Crucibles
- Doug Weiss
- Mar 30
- 3 min read
I received a message today from a friend I lost track of some years ago. We met at a particularly fraught time, and our friendship was forged in the crucible of that trial. When his message arrived in my mailbox I was thrilled to hear from him, but as I read on I was distraught to learn of the adversities he had endured during the years since we last spoke. Living at opposite ends of the country, distance separated us but there was no distance when we connected. That is how it is when one has shared challenging times together. No amount of time or change alters that bond formed under the pressure of dire circumstances.
I try not to lose track of friends, especially those who have played a meaningful role in my life. I have many acquaintances but only a handful of people I count as true friends, and maybe that is the way it is with others, although in this day, the idea of lasting friendship seems almost passe´. So why did this man, who I knew for only six months or so before we were separated by geography, reach out to me after so many years of silence? Until a few years ago I had his address and contact information and wrote an annual Christmas card, emailed occasionally and made an effort to stay in touch, albeit less than I should have. As is so often the case, the day to day busyness of life and matters vying for my attention had a little to do with the slow drift from constant to diminishing contact. But then, one year the Christmas card came back undelivered, the email and phone numbers changed and I had no way to reconnect, that is until now.
I confess that hearing from my friend caused me to reflect on our first meeting, the time we spent together over those months, the nearly daily conversations we had on so many subjects and renewed in a bittersweet way the laughter and the tears, the upbeat days and the ones when I needed the support of someone who understood the daily grinding fear and exhaustion I was dealing with while trying to function and keep a positive attitude. In his message my friend reminded me of one of those moments when laughter was the tonic I badly needed..
He and his bride had spent their honeymoon backpacking across Europe. In Romania, short of funds and in a remote area they went into a gas station--the only place that sold food or beverages of any kind, to try to pull together a meal. Among the things they purchased but never consumed, was a bottle of wine. Learning that I enjoyed wine, my friend presented me with the bottle one day with great ceremony and hearing how he came by it we decided a toast was in order. It was every bit as awful as you can imagine it would be. Gas station Romanian wine is not likely to be featured on any list, anywhere, although it might be a reasonable substitute for diesel fuel in a pinch. But the absurdity of it all caused a ripple of laughter among all gathered, and as is sometimes the case, especially when emotions are taut, we laughed until tears came to our eyes.

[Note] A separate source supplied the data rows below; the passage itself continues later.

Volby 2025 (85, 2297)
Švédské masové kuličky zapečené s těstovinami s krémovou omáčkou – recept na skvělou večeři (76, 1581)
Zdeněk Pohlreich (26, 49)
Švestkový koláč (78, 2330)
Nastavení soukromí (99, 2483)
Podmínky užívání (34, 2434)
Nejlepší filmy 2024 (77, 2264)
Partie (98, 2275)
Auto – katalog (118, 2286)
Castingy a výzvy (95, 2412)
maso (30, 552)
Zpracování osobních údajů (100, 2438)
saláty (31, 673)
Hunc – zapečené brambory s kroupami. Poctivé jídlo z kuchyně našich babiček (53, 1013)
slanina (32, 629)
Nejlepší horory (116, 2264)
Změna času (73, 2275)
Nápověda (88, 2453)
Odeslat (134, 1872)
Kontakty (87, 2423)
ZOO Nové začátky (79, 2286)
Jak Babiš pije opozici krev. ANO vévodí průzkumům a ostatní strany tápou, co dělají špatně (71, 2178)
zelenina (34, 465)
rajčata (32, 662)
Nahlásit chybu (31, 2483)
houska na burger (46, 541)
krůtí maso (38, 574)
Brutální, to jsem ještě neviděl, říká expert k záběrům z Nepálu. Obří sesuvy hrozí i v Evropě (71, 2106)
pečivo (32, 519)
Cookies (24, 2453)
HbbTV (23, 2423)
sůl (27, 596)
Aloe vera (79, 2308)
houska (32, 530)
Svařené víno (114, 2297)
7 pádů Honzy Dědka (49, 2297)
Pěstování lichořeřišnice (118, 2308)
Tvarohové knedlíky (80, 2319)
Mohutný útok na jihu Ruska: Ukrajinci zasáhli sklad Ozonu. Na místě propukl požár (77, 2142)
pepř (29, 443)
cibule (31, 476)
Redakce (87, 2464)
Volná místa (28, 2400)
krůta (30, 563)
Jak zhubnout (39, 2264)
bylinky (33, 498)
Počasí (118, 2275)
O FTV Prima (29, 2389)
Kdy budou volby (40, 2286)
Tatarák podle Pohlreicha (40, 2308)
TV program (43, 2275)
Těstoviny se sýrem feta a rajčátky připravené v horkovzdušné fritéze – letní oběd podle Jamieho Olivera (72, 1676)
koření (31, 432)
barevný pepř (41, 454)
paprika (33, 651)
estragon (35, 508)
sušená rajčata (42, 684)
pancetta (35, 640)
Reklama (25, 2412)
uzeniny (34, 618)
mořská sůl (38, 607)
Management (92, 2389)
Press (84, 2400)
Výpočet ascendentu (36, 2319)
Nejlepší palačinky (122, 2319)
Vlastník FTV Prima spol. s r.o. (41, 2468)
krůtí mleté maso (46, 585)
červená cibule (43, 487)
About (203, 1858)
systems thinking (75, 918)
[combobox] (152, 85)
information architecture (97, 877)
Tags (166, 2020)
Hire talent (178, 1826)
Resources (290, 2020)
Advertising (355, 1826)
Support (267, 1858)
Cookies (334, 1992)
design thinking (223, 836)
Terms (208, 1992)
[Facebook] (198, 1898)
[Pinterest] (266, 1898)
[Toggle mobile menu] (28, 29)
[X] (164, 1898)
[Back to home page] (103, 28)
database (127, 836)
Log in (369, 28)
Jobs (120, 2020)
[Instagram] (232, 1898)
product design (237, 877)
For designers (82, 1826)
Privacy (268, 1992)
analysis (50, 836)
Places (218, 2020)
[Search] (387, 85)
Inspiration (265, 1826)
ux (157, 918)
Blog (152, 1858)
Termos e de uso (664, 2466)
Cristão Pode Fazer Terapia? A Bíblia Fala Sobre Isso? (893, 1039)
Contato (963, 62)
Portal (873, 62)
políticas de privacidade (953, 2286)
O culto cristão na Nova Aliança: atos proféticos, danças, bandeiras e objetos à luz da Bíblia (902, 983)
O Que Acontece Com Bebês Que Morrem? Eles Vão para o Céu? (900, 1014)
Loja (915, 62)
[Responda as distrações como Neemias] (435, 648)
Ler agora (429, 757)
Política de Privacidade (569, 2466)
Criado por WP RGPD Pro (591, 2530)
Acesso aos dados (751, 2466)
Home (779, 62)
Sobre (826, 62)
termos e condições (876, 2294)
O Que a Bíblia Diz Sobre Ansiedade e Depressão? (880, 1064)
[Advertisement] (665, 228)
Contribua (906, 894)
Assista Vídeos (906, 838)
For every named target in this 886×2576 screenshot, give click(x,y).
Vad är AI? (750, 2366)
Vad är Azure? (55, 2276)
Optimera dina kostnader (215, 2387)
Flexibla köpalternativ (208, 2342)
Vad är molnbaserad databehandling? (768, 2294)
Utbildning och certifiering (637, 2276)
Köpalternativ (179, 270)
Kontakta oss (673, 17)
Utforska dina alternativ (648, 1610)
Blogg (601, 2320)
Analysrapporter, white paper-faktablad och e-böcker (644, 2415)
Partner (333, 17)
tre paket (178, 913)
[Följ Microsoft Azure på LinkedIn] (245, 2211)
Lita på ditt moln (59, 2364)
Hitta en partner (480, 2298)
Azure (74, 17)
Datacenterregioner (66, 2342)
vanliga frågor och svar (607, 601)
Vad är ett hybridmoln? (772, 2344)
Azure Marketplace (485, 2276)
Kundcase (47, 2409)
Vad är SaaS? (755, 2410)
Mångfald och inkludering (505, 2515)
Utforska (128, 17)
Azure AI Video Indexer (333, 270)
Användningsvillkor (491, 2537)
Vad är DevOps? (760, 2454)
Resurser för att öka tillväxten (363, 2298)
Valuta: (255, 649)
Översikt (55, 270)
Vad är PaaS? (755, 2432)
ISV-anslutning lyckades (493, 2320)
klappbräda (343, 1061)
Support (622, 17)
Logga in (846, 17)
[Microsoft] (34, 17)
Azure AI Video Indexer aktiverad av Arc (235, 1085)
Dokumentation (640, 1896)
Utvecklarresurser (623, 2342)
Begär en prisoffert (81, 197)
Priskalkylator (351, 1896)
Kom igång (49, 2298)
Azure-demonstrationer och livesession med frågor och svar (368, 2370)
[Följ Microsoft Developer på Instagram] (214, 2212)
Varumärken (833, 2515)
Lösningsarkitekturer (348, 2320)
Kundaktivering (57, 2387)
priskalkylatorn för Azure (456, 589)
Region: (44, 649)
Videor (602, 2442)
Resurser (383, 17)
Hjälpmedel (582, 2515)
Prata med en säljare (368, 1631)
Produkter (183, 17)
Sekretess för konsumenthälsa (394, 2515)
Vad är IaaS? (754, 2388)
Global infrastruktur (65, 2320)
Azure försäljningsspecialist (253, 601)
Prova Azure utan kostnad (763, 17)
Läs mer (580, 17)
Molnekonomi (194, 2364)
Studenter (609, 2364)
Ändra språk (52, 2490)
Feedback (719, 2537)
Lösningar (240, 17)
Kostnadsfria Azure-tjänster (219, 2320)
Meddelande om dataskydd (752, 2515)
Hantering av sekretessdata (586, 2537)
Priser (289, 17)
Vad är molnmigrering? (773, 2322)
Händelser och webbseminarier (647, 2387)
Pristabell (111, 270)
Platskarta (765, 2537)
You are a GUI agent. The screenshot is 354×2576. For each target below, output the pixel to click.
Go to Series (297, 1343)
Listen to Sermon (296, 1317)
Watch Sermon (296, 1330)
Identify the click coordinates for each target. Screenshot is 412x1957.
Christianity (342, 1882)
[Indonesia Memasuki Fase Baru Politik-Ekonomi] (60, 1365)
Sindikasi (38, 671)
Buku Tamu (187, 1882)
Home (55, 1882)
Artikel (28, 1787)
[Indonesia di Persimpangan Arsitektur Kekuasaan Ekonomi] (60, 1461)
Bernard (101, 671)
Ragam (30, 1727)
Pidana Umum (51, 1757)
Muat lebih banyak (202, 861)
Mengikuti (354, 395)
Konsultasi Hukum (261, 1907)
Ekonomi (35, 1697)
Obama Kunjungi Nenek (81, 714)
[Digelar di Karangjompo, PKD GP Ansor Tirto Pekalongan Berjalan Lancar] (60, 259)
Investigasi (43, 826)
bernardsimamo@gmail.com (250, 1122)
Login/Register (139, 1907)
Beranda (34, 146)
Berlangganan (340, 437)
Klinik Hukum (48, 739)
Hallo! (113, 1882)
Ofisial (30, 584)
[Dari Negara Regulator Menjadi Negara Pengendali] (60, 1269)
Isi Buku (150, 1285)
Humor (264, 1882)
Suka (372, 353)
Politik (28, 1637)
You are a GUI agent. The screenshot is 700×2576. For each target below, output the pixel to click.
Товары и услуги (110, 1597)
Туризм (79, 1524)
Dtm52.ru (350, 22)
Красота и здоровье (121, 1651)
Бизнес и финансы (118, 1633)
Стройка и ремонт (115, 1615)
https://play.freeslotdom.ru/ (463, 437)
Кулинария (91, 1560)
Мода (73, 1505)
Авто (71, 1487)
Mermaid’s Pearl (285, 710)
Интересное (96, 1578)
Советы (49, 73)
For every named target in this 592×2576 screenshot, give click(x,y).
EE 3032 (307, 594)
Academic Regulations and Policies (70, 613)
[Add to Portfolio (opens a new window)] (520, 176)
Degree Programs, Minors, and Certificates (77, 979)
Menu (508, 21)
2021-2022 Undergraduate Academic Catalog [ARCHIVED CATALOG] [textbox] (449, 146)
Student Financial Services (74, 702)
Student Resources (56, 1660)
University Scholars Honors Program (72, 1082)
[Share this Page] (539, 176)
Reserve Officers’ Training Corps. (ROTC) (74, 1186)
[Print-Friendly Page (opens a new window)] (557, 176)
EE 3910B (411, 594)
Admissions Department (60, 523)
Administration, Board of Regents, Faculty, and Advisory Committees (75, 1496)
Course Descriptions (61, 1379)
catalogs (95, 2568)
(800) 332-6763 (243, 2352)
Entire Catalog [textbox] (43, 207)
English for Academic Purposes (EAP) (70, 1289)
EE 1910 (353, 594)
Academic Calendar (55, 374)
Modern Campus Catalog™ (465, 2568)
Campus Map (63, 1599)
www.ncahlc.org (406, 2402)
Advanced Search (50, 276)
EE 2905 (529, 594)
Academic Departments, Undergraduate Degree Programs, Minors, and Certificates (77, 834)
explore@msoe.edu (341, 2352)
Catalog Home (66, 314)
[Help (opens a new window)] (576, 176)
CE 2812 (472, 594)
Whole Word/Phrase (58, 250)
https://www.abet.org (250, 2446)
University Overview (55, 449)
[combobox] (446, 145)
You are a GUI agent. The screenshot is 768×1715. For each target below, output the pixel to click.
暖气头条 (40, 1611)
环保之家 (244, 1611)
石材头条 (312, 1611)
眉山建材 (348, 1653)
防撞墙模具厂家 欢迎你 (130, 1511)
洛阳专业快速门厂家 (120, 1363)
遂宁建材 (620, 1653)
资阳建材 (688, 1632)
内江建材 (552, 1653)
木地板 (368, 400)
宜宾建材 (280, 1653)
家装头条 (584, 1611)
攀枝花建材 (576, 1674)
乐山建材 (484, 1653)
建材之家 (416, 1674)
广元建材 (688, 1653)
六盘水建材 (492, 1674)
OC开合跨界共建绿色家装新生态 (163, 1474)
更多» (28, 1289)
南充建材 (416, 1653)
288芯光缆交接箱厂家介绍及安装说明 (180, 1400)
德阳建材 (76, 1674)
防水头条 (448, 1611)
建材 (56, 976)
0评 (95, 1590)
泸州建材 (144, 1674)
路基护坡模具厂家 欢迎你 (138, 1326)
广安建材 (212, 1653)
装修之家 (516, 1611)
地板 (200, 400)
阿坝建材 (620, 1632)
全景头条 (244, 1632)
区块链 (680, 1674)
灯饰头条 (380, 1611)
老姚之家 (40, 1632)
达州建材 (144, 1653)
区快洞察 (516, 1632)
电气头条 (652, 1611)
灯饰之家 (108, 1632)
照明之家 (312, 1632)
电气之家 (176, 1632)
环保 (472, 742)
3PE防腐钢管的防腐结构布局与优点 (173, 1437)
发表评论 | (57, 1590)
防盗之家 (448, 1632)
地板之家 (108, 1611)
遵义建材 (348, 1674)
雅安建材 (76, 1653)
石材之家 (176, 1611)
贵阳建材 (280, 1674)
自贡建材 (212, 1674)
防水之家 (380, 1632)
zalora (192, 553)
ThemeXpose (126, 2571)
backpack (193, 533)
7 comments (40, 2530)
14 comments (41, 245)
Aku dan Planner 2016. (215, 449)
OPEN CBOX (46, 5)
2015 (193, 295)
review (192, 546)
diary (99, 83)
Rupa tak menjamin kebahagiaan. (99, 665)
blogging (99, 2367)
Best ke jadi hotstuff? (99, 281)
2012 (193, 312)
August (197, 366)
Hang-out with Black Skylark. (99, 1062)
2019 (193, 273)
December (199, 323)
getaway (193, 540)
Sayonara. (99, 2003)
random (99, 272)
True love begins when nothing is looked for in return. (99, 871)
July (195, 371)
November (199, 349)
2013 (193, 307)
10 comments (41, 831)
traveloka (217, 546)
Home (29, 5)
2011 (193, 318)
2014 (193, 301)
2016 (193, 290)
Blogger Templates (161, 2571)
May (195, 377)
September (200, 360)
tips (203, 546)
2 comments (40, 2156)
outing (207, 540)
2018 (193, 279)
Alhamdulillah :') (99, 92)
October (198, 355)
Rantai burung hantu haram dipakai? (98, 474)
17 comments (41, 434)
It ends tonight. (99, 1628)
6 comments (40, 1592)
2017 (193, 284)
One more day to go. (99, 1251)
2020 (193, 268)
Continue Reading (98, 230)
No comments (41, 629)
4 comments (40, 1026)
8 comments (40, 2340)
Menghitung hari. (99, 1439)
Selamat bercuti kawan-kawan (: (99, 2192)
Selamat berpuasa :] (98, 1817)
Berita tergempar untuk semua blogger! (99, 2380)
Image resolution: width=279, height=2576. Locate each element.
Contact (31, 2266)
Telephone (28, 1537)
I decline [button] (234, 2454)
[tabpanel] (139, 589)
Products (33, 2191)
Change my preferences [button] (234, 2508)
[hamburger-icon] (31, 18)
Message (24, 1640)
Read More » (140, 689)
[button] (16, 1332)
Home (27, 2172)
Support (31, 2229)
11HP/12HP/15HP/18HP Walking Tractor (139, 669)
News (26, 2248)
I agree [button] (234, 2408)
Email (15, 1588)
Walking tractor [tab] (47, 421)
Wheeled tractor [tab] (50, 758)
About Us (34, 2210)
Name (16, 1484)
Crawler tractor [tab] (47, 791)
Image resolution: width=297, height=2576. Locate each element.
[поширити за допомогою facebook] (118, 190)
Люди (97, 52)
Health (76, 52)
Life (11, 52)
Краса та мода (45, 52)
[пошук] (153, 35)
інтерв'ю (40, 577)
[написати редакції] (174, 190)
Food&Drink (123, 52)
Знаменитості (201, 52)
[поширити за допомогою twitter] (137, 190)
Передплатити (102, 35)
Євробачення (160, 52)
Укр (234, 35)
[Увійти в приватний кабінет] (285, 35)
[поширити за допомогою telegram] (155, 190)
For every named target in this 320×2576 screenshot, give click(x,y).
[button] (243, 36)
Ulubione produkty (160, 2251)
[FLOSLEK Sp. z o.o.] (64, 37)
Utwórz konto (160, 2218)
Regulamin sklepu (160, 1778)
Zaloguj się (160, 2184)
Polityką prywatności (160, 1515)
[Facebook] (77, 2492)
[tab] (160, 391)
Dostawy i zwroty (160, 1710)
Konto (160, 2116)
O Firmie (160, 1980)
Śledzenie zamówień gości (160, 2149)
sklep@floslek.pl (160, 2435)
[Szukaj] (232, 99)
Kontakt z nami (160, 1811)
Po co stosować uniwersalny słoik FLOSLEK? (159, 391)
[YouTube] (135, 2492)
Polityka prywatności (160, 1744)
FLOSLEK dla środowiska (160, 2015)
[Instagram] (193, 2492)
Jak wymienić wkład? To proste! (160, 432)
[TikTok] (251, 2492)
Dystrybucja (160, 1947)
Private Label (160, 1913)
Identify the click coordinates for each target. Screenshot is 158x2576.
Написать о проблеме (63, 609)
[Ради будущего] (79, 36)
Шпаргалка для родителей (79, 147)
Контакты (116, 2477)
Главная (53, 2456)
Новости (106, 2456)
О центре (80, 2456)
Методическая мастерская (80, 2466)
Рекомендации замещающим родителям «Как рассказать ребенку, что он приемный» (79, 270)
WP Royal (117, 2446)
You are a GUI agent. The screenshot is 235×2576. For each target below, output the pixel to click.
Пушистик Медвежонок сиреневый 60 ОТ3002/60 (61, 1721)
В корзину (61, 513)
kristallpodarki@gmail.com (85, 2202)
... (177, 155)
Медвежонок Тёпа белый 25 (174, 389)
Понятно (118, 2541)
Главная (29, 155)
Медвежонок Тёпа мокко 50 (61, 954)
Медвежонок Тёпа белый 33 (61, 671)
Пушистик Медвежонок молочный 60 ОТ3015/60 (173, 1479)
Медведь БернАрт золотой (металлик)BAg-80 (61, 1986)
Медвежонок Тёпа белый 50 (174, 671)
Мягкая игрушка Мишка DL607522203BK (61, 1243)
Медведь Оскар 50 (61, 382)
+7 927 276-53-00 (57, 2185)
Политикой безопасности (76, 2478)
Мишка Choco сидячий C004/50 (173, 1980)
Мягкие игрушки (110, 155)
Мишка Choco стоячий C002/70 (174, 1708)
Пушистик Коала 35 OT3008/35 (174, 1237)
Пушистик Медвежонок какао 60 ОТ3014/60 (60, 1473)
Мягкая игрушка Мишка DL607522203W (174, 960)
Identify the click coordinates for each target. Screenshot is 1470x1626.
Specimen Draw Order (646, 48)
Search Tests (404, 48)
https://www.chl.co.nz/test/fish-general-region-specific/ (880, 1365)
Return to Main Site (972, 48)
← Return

I can still recall that day and obviously it made the same impression on my friend. It reminded me of two important lessons. In trying times, such as we face at present, its more important than ever to surround yourself with the people in your life who understand, who will be there for you and you for them, no matter what lies ahead. Crucibles exert pressure, the kind that can break you and bring you to your knees. I've been there and I've been lifted up by such friends. It is equally important to find something to laugh about in the midst of absurdity--of pressure, of pain. We may be crying the next hour or day but for a moment, laughter has the power of perspective and the promise that one day, although we may not know when, things will be better.
Although my friend's challenges occurred some years ago, during the time we were out of contact, it's never too late to commiserate and comfort. We have some catching up to do and some healing to experience and of course, we have some laughing to do, but it won't be over a glass of gas station wine.